Given problem
Reproduce, without alteration, the entries from the line containing "is (585, 310)." through the line containing "The image size is (865, 487).", including both of those lines.

Given records
↓↓↓
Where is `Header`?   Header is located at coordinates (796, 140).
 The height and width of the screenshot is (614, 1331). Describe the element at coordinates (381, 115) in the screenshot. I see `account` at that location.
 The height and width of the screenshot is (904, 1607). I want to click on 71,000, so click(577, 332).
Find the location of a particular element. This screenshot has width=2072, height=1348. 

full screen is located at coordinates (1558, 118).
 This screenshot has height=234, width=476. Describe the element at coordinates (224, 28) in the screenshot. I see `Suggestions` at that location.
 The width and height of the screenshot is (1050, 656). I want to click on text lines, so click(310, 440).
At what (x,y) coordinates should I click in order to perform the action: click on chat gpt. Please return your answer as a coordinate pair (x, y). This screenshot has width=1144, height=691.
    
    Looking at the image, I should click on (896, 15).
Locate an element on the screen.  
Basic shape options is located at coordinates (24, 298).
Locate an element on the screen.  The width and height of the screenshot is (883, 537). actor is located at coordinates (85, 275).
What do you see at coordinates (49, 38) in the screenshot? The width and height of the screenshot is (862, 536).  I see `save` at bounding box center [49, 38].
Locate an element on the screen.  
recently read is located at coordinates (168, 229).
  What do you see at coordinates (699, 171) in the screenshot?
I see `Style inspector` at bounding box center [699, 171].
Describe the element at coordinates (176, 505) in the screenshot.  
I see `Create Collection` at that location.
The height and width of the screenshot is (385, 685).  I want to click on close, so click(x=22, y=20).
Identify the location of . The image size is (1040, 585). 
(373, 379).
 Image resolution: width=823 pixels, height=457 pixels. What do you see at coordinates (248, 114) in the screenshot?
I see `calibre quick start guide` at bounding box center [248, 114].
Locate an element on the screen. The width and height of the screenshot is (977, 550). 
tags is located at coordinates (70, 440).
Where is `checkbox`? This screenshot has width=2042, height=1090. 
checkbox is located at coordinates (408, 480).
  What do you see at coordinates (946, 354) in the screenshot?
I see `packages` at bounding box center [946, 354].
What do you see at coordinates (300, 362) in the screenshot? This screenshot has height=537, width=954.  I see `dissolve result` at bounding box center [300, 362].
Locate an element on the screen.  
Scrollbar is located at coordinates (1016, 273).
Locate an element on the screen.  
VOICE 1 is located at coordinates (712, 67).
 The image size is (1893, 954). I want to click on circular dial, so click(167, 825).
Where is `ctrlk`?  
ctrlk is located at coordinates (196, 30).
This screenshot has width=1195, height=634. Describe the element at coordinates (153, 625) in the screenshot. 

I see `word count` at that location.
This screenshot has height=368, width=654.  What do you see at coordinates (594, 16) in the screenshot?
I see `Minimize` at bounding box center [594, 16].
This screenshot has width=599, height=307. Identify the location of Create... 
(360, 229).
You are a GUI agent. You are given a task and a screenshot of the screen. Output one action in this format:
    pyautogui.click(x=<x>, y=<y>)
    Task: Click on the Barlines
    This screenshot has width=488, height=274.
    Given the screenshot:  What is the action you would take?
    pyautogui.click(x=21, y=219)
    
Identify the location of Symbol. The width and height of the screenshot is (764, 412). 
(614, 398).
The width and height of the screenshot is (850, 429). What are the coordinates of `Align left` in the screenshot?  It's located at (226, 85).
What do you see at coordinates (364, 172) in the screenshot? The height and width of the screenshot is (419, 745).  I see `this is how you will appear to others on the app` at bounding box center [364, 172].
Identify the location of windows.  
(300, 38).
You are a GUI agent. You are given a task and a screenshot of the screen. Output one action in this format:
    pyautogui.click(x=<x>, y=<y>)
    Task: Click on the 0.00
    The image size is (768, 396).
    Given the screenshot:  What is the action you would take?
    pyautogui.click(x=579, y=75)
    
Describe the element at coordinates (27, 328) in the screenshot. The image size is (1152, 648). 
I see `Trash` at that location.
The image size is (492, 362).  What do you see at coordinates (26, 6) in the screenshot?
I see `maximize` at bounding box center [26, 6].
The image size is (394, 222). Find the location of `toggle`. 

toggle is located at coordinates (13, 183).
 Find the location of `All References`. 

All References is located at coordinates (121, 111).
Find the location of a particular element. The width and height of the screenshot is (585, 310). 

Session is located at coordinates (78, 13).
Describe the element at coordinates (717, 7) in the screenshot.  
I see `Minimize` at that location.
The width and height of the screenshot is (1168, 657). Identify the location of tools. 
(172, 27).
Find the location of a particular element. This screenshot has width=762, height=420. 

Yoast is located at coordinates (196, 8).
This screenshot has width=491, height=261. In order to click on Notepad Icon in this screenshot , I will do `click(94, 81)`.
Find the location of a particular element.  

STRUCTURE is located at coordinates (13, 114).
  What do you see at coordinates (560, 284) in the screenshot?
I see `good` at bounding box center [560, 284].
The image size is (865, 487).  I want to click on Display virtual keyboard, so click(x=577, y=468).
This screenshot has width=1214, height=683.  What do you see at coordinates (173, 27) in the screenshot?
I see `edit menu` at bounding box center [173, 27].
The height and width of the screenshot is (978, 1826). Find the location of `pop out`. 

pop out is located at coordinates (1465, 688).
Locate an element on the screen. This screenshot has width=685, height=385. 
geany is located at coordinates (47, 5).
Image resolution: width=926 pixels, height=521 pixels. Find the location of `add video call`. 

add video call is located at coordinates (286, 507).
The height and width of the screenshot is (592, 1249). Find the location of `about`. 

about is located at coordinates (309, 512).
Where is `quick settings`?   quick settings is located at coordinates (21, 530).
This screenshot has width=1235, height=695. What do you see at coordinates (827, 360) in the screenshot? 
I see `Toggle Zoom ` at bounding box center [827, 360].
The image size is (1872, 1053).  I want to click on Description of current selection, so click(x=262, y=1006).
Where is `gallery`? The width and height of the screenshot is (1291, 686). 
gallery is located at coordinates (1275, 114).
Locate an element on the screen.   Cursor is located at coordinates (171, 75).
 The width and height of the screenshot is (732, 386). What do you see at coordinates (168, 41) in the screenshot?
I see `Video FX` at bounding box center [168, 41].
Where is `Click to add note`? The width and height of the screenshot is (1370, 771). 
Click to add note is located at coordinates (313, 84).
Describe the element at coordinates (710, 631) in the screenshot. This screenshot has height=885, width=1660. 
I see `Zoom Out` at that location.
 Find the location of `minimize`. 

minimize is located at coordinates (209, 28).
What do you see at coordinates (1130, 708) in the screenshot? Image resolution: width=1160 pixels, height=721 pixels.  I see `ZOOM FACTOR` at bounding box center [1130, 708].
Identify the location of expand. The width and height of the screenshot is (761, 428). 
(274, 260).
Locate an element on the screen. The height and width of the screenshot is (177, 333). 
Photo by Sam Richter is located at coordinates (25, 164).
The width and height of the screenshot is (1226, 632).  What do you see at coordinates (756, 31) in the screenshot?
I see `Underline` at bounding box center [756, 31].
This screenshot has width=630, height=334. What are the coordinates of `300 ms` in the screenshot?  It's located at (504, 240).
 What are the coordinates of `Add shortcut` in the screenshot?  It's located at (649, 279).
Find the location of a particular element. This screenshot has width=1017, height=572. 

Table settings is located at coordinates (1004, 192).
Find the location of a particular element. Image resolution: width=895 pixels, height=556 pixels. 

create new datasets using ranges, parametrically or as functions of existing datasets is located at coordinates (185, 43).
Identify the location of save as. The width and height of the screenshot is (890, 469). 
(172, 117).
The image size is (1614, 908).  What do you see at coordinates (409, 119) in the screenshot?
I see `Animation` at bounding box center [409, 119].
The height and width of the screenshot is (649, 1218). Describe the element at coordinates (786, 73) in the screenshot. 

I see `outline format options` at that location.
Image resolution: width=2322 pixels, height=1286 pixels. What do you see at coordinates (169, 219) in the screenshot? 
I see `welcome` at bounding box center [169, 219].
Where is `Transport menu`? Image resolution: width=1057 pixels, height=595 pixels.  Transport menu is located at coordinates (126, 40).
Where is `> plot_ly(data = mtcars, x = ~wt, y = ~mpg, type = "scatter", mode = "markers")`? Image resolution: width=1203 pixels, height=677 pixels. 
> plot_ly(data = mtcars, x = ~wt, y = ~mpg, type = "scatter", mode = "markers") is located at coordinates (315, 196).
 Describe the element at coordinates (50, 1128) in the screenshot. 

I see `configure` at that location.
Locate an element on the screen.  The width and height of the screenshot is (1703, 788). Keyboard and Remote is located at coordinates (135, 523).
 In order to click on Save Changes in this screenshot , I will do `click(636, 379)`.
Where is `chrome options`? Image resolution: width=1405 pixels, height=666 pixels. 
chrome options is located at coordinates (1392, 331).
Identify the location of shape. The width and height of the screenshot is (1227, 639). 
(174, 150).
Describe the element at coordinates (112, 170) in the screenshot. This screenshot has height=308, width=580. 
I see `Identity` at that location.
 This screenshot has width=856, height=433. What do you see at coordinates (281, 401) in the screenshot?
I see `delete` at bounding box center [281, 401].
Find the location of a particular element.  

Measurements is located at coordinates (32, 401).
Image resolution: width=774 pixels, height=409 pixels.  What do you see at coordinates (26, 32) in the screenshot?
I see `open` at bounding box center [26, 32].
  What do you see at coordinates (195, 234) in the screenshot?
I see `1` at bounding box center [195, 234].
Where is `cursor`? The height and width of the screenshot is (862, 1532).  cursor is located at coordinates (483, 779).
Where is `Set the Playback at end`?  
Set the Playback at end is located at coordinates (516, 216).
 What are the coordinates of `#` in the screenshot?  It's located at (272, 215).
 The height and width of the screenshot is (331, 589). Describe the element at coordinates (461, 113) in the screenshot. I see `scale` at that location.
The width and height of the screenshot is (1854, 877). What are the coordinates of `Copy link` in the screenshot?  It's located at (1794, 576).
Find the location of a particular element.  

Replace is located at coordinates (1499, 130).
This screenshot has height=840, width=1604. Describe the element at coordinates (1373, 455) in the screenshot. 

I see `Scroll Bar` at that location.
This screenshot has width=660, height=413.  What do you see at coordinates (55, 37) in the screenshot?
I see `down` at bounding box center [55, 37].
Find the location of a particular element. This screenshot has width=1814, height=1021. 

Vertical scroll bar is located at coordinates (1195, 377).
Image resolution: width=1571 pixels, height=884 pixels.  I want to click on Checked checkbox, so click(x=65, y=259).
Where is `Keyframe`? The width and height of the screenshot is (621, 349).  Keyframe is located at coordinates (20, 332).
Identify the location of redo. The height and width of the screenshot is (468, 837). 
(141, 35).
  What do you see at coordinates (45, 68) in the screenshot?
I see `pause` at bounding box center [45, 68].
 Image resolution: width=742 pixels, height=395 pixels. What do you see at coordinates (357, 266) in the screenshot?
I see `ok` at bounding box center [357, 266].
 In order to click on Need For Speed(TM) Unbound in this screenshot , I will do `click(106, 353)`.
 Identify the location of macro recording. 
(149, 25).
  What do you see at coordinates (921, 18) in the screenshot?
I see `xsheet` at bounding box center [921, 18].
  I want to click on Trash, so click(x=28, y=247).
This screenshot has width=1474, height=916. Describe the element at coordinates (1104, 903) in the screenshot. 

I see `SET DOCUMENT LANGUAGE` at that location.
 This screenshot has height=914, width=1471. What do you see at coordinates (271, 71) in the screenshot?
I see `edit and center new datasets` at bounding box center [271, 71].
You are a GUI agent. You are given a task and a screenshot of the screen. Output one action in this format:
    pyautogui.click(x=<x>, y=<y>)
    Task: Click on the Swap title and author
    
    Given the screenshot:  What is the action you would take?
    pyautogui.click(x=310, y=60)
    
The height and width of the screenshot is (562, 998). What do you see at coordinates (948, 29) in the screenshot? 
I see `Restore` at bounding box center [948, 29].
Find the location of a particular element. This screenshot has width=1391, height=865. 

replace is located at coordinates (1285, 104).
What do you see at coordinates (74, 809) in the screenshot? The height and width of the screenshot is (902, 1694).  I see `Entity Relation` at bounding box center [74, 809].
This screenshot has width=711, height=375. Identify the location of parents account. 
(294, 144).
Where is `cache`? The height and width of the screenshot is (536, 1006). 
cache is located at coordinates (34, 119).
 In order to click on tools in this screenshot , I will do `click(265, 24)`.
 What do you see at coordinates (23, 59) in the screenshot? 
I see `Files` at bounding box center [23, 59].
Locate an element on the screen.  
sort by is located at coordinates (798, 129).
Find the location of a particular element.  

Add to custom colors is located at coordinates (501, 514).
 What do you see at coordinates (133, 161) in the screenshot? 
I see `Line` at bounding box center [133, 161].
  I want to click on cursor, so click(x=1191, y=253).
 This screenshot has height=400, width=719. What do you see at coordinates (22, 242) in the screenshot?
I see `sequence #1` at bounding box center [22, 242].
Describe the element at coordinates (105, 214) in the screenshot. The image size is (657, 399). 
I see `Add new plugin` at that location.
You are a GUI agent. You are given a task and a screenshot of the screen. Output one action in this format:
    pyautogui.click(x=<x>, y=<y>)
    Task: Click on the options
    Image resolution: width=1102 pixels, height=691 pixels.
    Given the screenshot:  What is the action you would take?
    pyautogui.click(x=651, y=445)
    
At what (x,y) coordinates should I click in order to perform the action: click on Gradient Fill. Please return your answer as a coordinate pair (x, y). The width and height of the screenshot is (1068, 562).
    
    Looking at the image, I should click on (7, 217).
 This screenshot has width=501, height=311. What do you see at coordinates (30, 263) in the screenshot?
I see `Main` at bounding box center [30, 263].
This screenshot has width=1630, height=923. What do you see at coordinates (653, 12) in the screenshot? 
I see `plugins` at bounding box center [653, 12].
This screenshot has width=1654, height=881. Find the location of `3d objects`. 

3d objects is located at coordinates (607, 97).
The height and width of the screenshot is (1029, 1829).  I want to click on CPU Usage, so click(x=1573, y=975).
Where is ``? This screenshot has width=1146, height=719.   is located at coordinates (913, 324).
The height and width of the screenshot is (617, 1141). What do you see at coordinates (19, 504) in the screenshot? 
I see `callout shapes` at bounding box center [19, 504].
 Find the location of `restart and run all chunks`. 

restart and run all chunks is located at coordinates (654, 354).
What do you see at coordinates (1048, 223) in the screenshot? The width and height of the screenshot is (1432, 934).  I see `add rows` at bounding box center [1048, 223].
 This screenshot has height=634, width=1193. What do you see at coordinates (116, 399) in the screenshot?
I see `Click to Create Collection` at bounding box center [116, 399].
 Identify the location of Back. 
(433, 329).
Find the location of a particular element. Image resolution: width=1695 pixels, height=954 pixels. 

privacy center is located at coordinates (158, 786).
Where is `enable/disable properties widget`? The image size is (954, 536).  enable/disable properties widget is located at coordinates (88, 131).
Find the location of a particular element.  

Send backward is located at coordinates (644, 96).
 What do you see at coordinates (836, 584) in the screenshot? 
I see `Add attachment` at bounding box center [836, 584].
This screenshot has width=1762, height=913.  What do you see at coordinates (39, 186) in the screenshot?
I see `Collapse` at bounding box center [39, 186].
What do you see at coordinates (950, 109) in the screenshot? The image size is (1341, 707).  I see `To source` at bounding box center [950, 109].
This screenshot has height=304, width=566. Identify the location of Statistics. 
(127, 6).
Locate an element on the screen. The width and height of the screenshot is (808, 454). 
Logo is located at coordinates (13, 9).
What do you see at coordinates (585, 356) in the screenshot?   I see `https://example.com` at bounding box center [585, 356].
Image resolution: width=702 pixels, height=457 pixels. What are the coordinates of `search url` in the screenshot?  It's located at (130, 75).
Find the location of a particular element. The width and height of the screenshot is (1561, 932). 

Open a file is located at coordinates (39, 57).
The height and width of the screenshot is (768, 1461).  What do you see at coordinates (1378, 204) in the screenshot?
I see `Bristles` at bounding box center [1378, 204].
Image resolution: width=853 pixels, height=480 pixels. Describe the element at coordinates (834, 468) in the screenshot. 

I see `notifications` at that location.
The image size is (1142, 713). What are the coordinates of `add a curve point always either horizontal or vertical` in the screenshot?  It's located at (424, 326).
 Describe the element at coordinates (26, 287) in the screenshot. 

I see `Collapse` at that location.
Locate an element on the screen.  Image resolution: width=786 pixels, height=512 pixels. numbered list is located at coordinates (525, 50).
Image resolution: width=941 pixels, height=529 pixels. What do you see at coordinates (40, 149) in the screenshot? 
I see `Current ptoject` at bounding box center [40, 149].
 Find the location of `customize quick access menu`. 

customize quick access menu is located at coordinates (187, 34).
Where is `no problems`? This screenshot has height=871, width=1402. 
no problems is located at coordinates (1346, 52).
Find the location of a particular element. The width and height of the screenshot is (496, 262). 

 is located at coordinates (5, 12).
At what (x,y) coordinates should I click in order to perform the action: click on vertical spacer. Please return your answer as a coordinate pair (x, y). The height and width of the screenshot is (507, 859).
↑↑↑
Response to the task
Find the location of a particular element. The width and height of the screenshot is (585, 310). 

Session is located at coordinates (78, 13).
Describe the element at coordinates (717, 7) in the screenshot.  
I see `Minimize` at that location.
The width and height of the screenshot is (1168, 657). Identify the location of tools. 
(172, 27).
Find the location of a particular element. This screenshot has width=762, height=420. 

Yoast is located at coordinates (196, 8).
This screenshot has width=491, height=261. In order to click on Notepad Icon in this screenshot , I will do `click(94, 81)`.
Find the location of a particular element.  

STRUCTURE is located at coordinates (13, 114).
  What do you see at coordinates (560, 284) in the screenshot?
I see `good` at bounding box center [560, 284].
The image size is (865, 487).  I want to click on Display virtual keyboard, so click(x=577, y=468).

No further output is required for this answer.